### WORK REQUIRED
Print every one of the lines below word for word, leaving out the pictures.

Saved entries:
________
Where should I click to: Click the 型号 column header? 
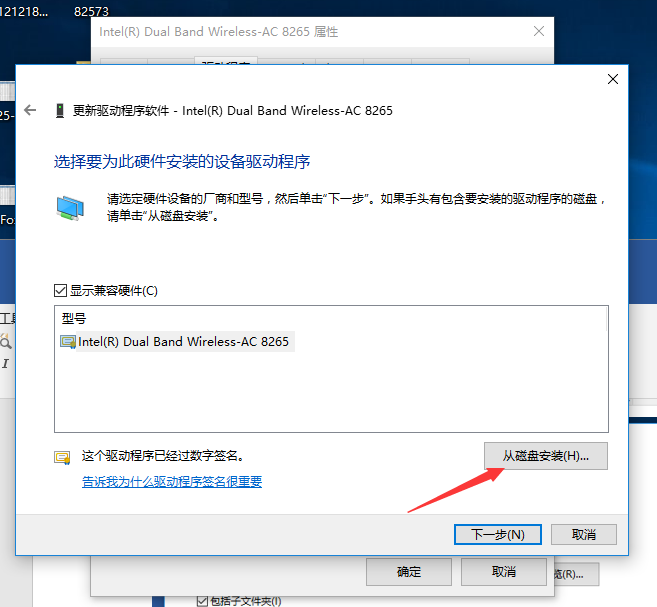coord(74,318)
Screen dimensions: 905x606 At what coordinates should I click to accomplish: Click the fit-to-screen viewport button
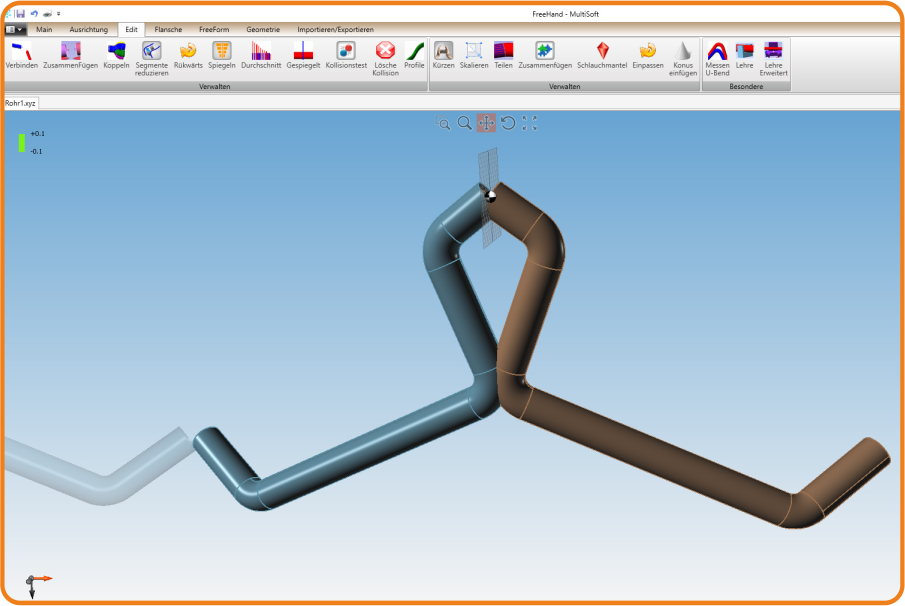pyautogui.click(x=530, y=123)
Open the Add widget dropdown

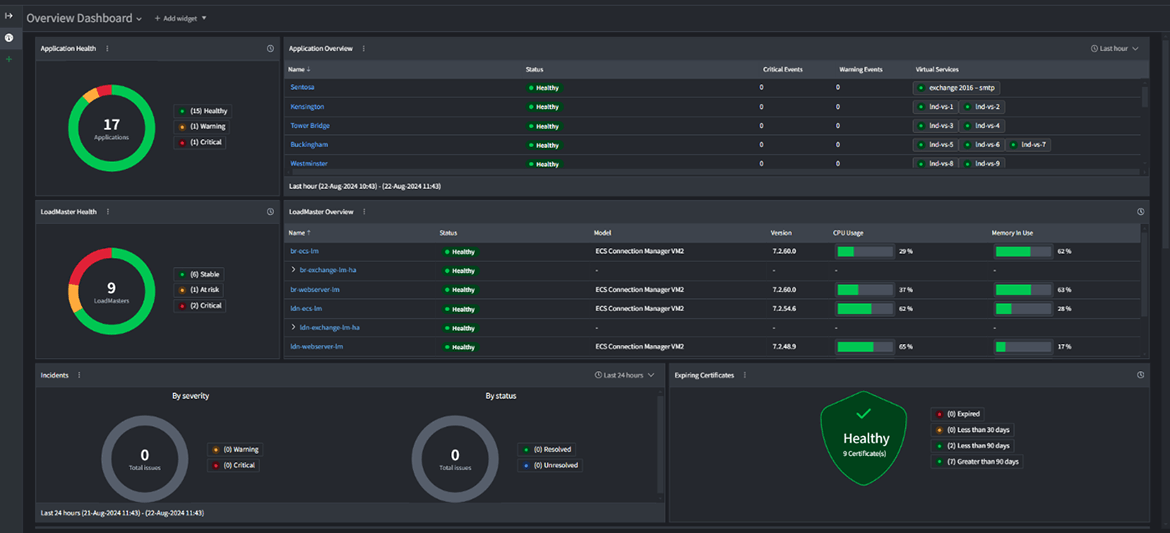point(179,18)
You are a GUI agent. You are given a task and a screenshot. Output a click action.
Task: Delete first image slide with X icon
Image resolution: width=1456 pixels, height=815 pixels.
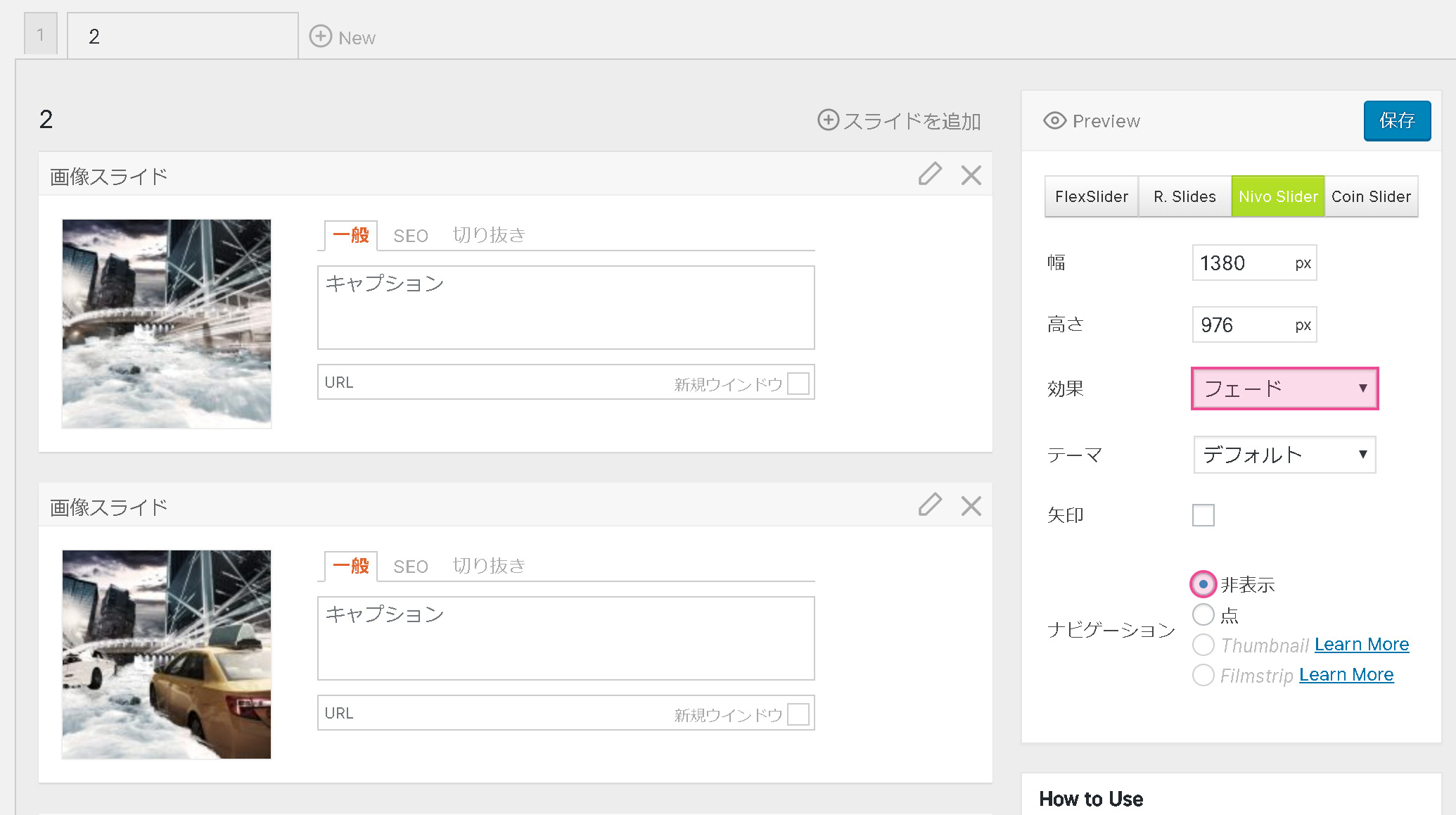click(x=971, y=175)
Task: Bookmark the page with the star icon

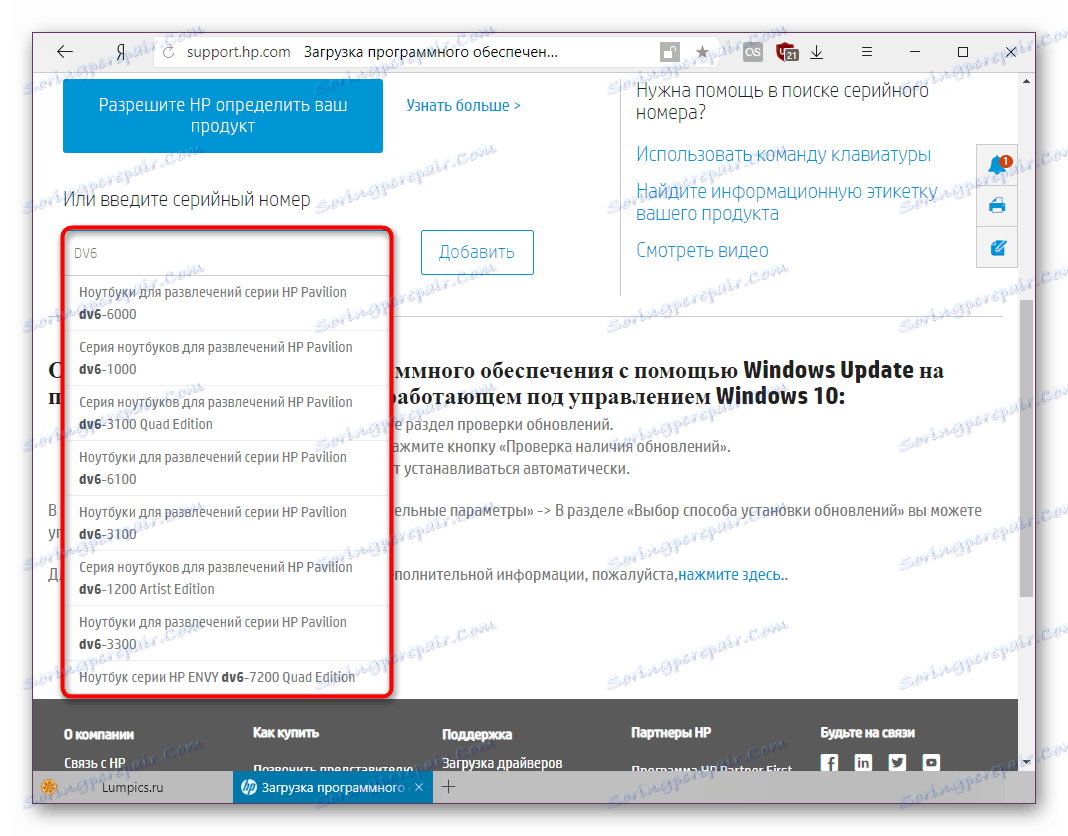Action: point(703,51)
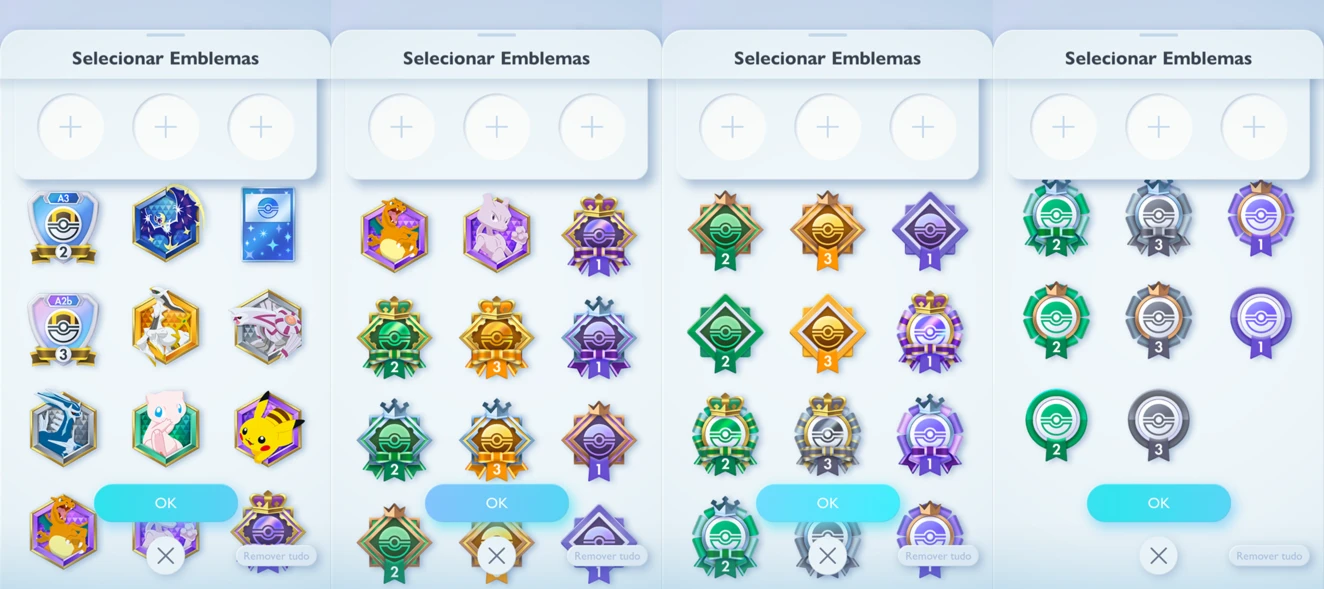1324x589 pixels.
Task: Pick the pink Mew emblem
Action: [x=166, y=429]
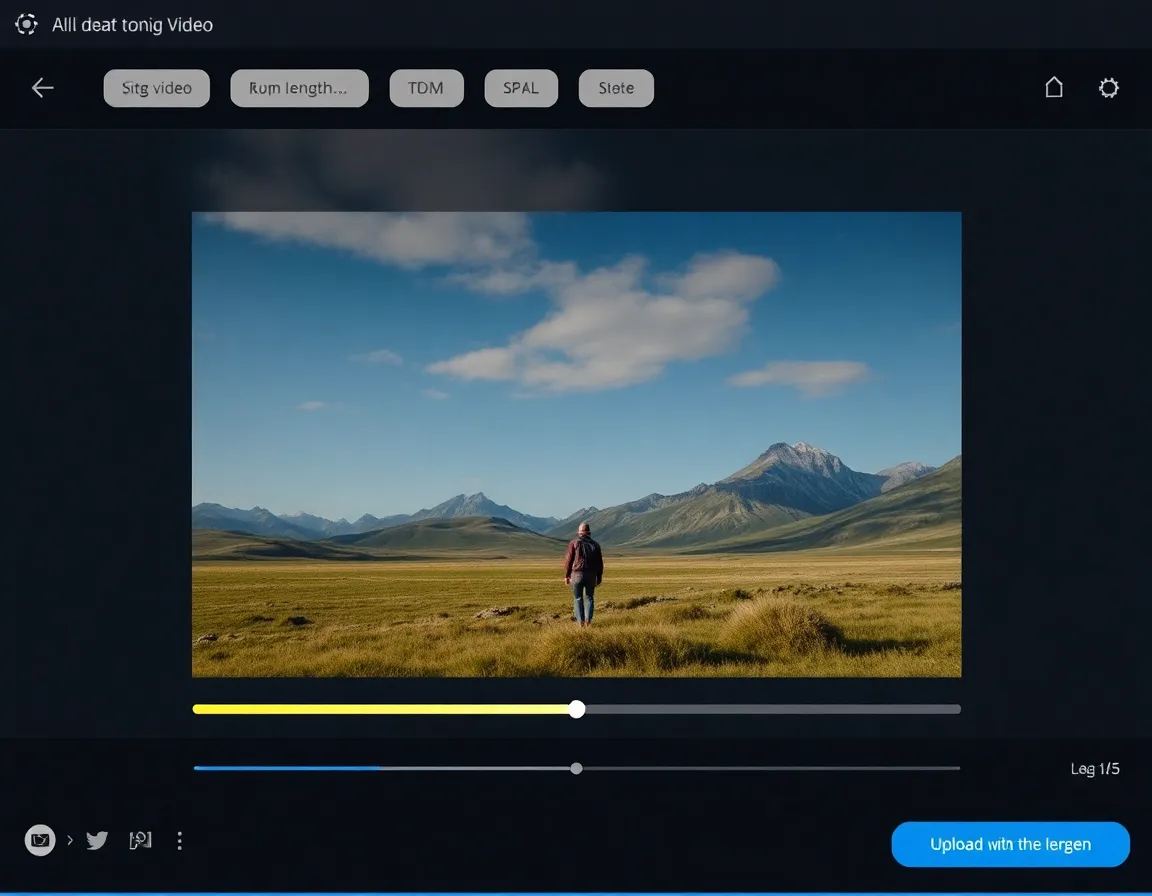Click the yellow playback slider handle

576,709
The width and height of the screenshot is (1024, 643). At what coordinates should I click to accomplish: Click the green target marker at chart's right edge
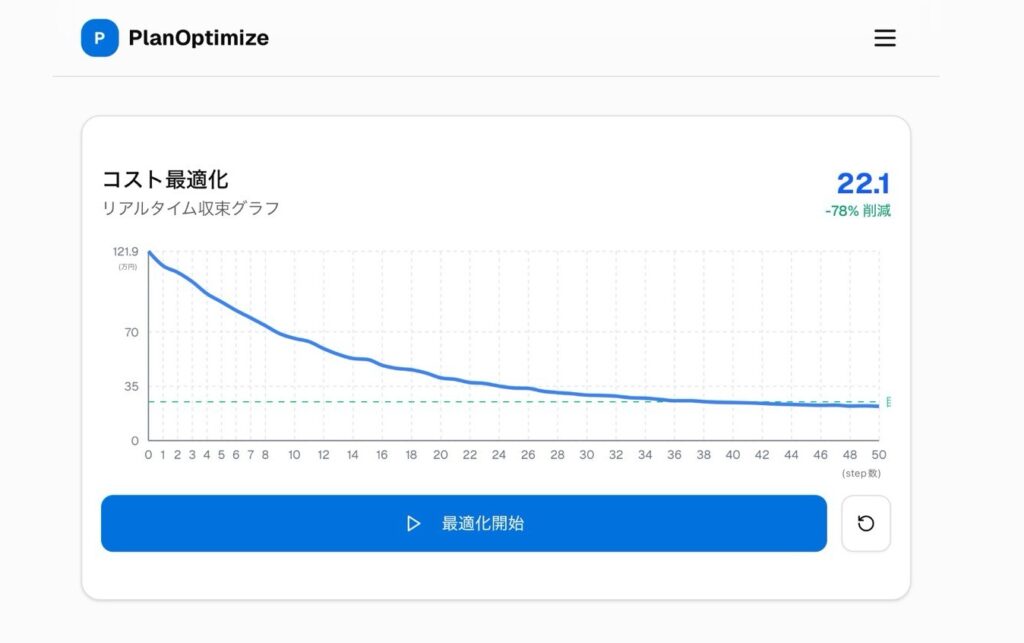point(888,402)
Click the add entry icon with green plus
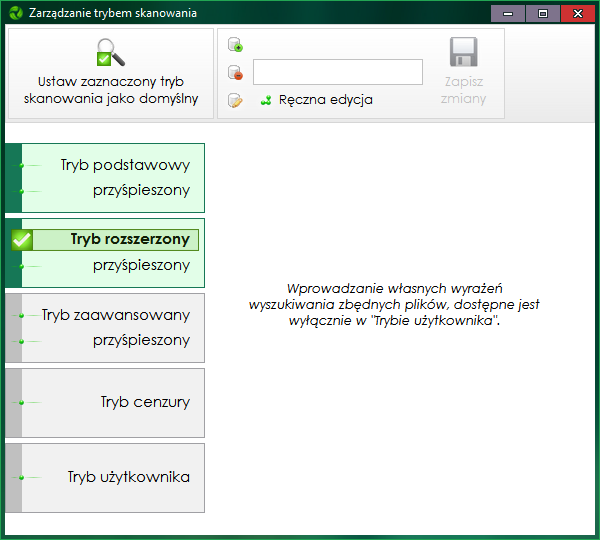The image size is (600, 540). click(x=235, y=45)
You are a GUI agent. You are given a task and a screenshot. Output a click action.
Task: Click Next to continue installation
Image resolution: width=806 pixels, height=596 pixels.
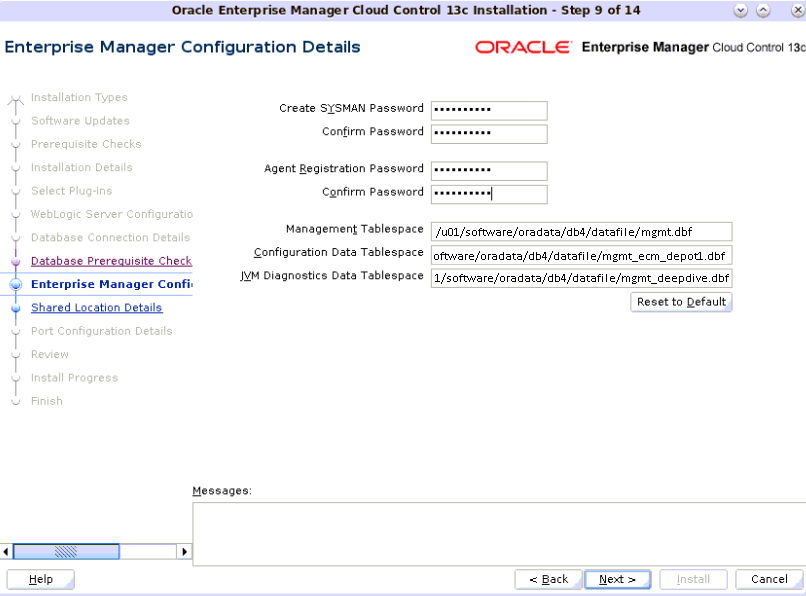click(617, 578)
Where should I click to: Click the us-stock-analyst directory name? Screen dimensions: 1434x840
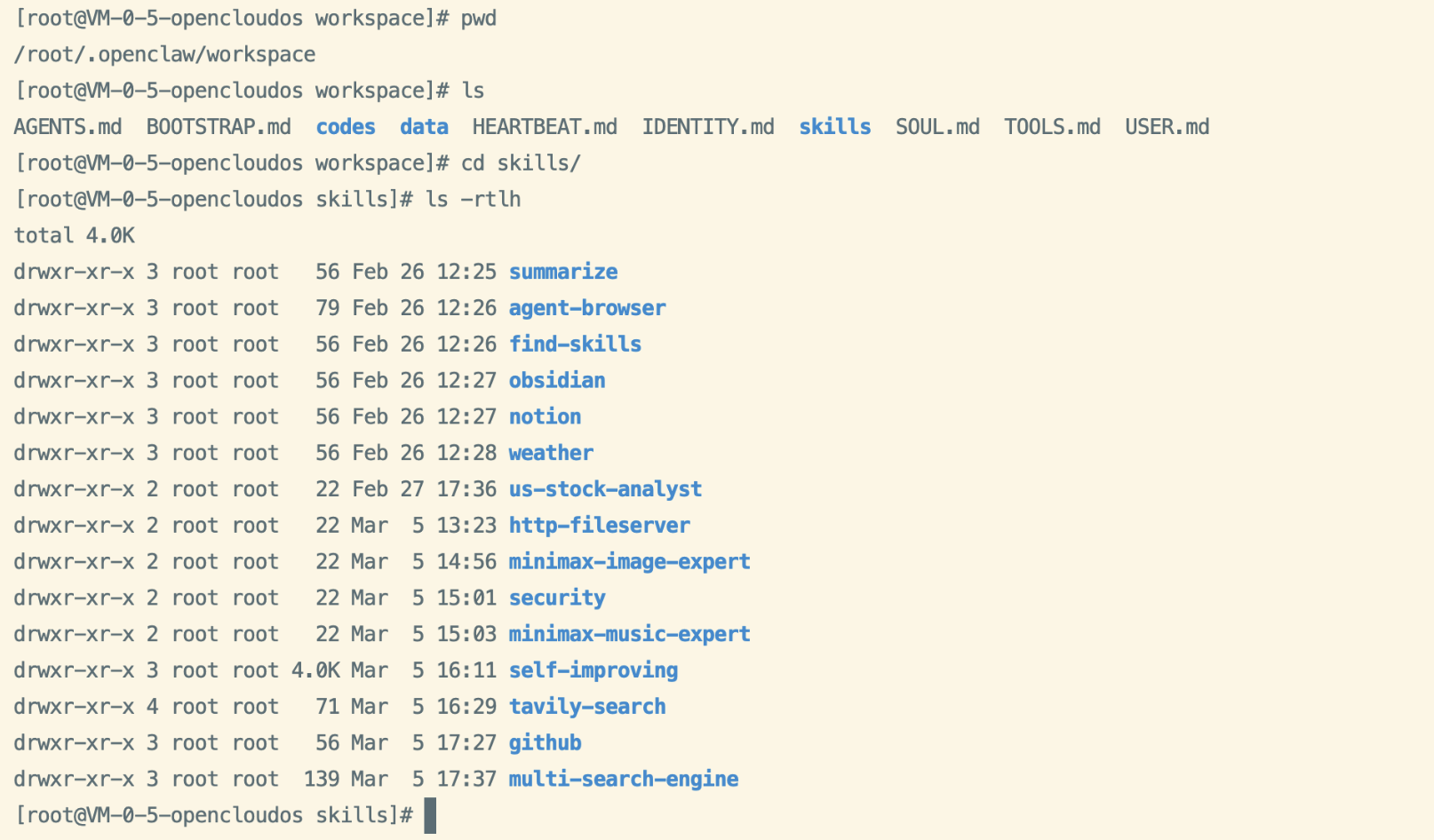605,489
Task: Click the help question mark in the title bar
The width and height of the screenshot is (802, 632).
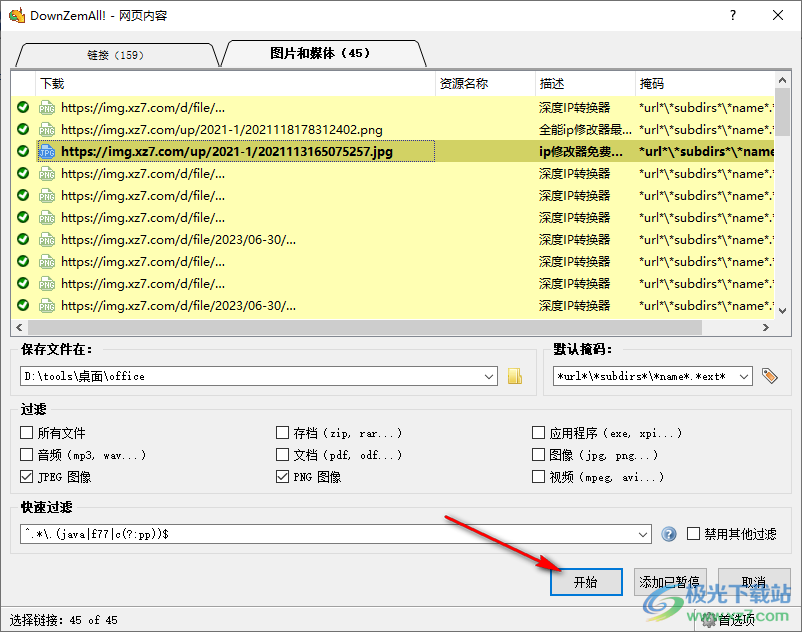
________
### EXPECTED ANSWER
Where should I click to: Click the 型号 column header? 
coord(74,318)
Screen dimensions: 905x606 At what coordinates should I click to accomplish: Click the fit-to-screen viewport button
pyautogui.click(x=530, y=123)
Open the Add widget dropdown

point(179,18)
You are a GUI agent. You are given a task and a screenshot. Output a click action.
Task: Delete first image slide with X icon
Image resolution: width=1456 pixels, height=815 pixels.
click(x=971, y=175)
Task: Bookmark the page with the star icon

Action: point(703,51)
1324x589 pixels.
Task: Pick the pink Mew emblem
Action: [x=166, y=429]
Click the yellow playback slider handle

576,709
The width and height of the screenshot is (1024, 643). At what coordinates should I click to accomplish: Click the green target marker at chart's right edge
point(888,402)
Click the add entry icon with green plus
The image size is (600, 540). click(x=235, y=45)
You are a GUI agent. You are given a task and a screenshot. Output a click action.
Task: Click Next to continue installation
Image resolution: width=806 pixels, height=596 pixels.
click(617, 578)
Where should I click to: Click the us-stock-analyst directory name? Screen dimensions: 1434x840
605,489
Task: Click the help question mark in the title bar
The width and height of the screenshot is (802, 632).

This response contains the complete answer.